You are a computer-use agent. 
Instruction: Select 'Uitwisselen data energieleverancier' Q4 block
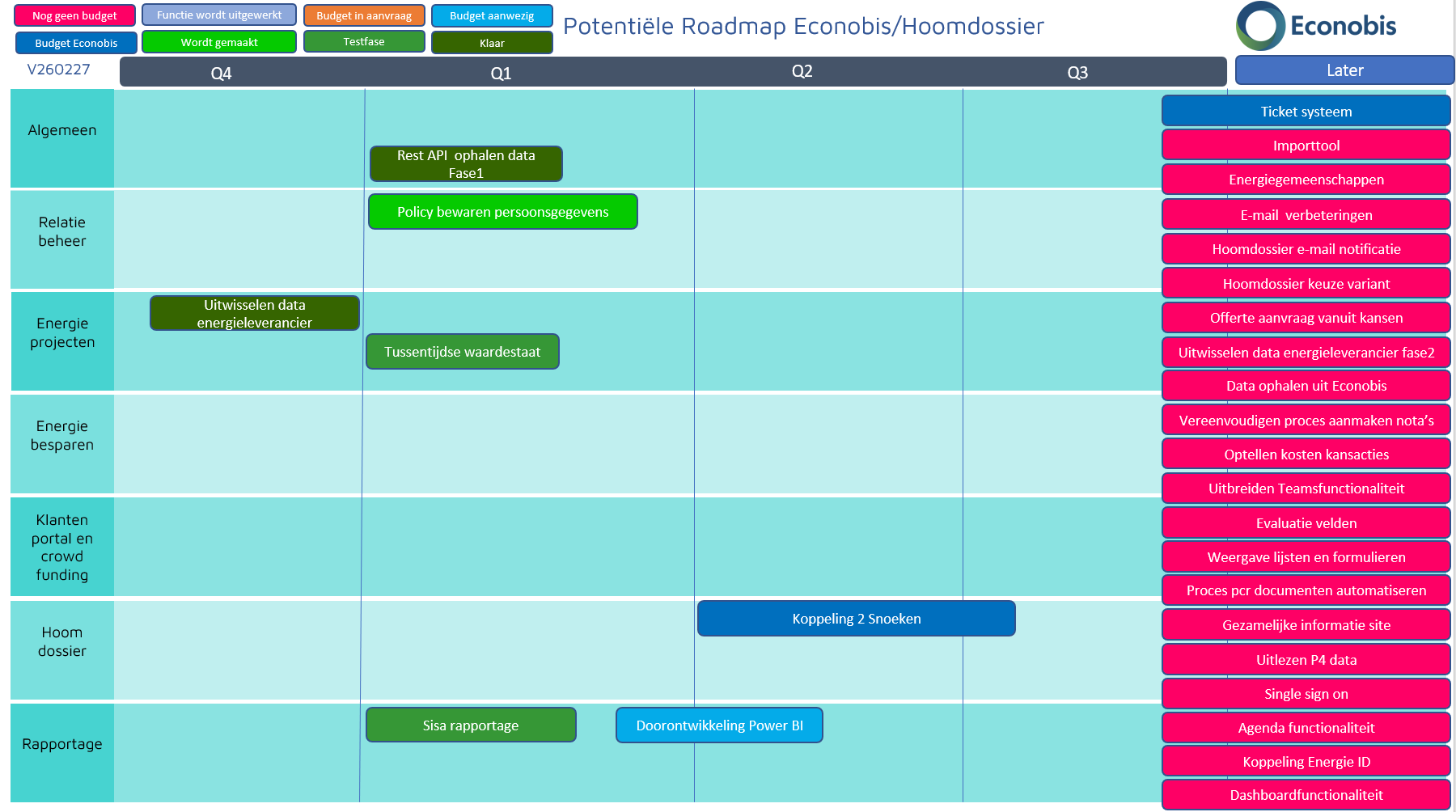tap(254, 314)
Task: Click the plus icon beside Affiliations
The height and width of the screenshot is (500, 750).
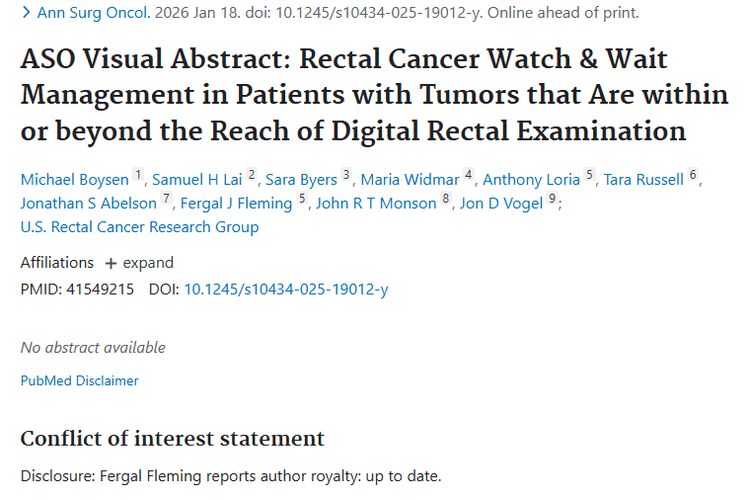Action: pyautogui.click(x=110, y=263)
------------------------------------------------------------------------
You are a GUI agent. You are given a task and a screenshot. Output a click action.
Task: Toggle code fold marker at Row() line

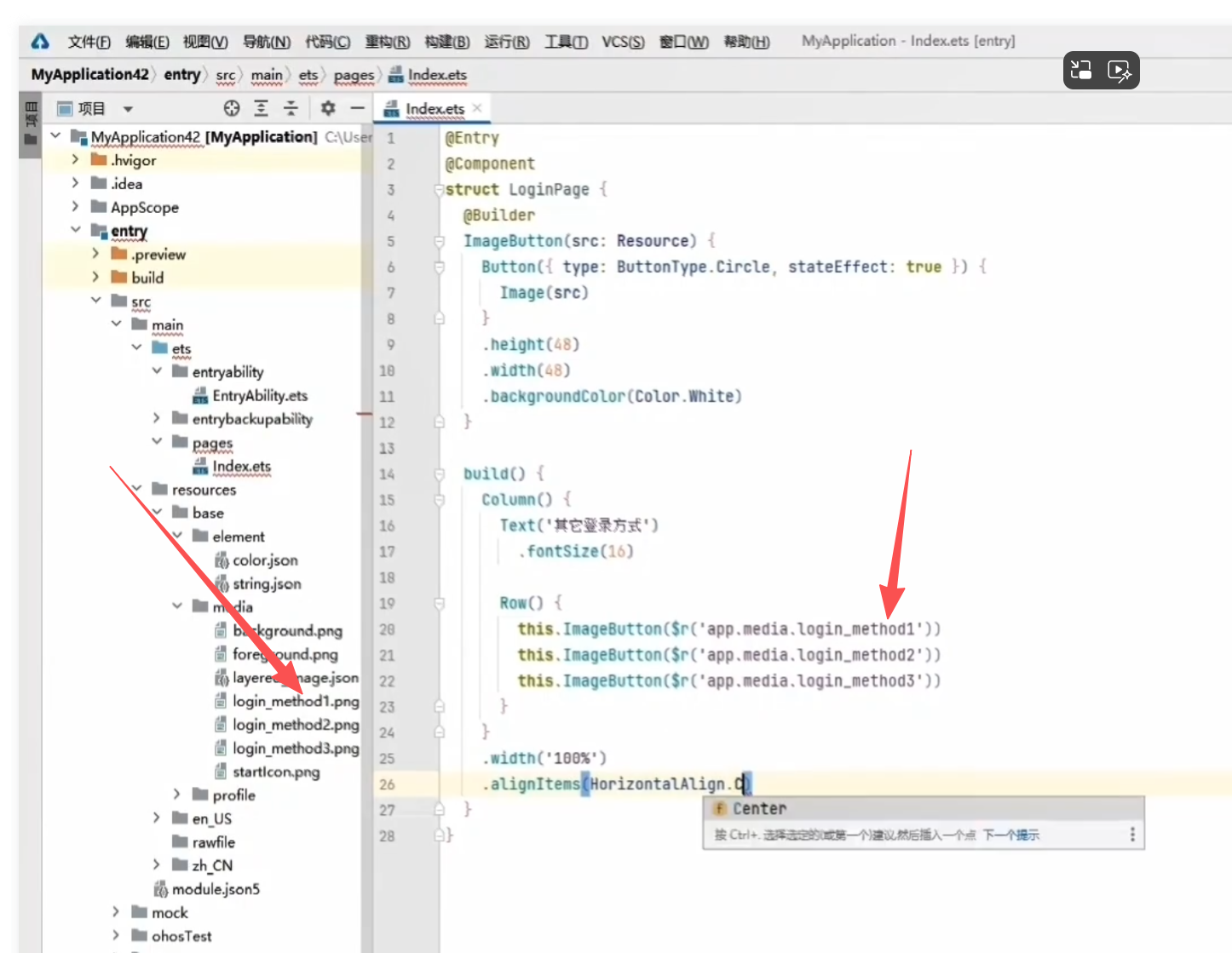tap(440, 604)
------------------------------------------------------------------------
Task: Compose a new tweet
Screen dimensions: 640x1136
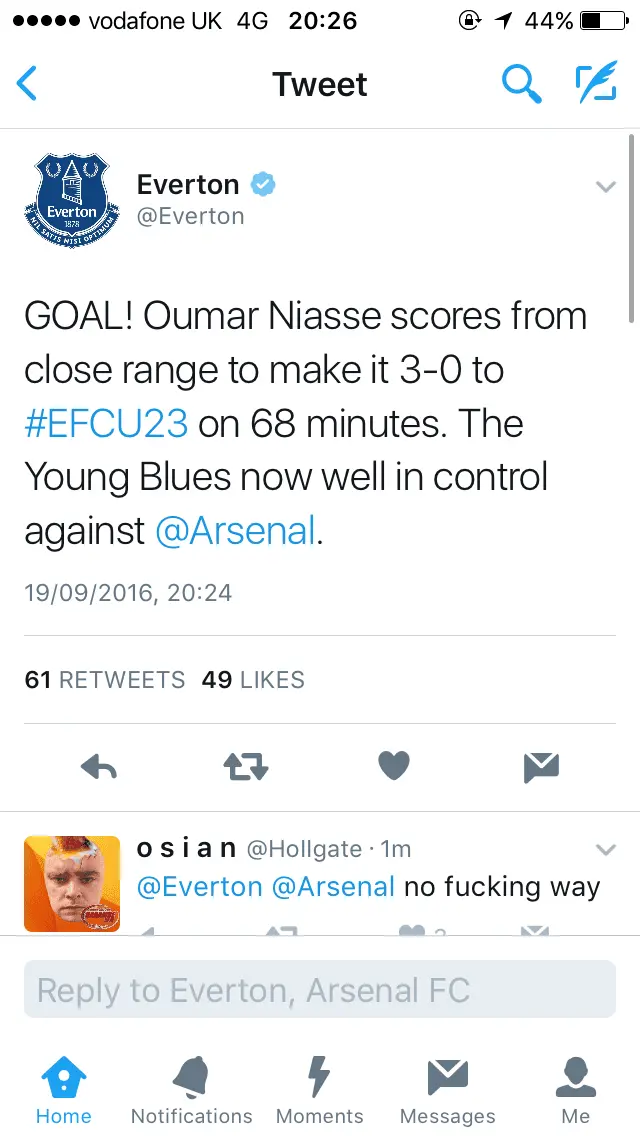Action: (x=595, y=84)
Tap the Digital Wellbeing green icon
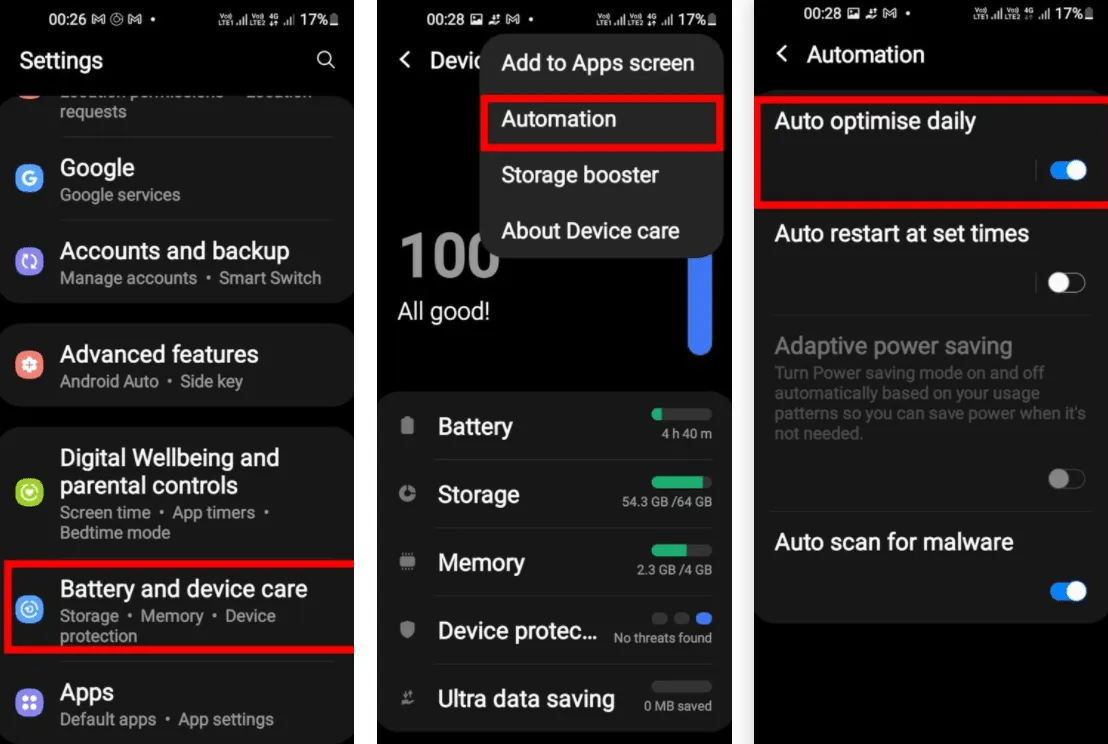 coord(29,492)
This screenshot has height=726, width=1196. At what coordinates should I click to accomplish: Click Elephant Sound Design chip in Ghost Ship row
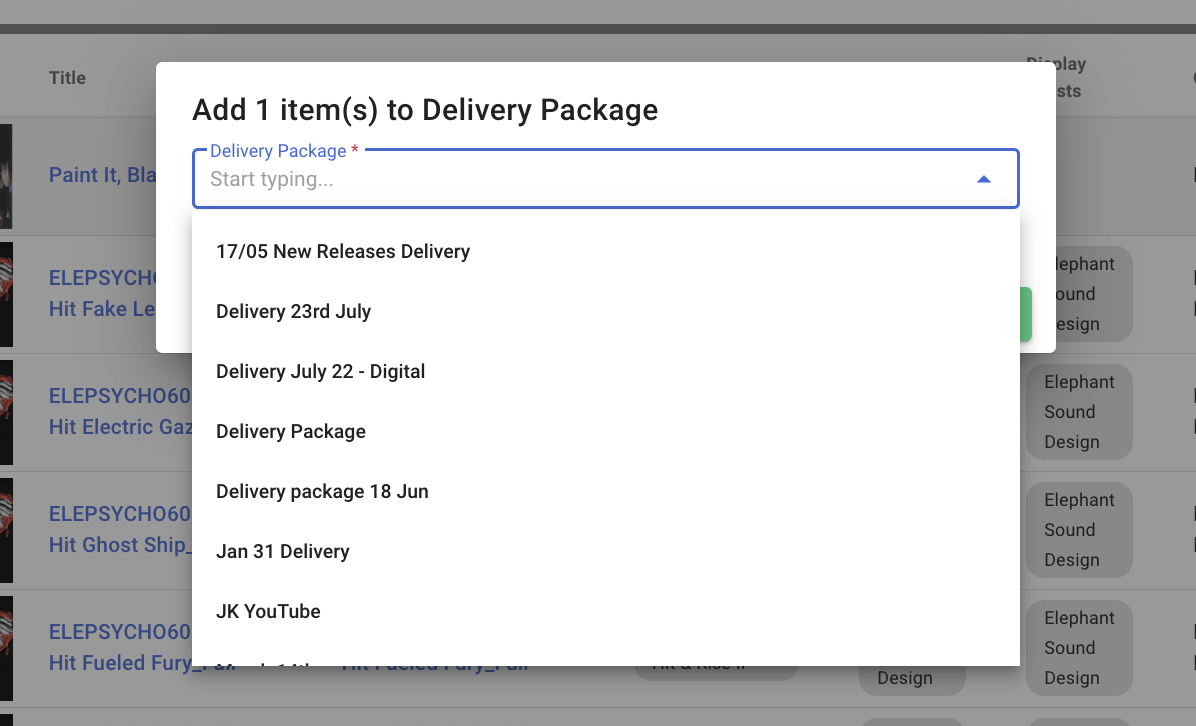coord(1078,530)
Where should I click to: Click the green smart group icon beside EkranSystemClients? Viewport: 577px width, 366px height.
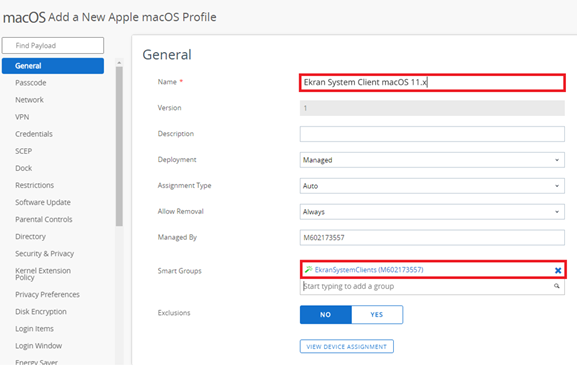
------------------------------------------------------------------------
• **REQUIRED ACTION**
In the entries above, find each line with the word "beside" and copy it.

• **RESPONSE TO THIS EXERCISE**
Task: Click the plus icon beside Affiliations
Where should I click to: Click the green smart group icon beside EkranSystemClients? Viewport: 577px width, 366px height.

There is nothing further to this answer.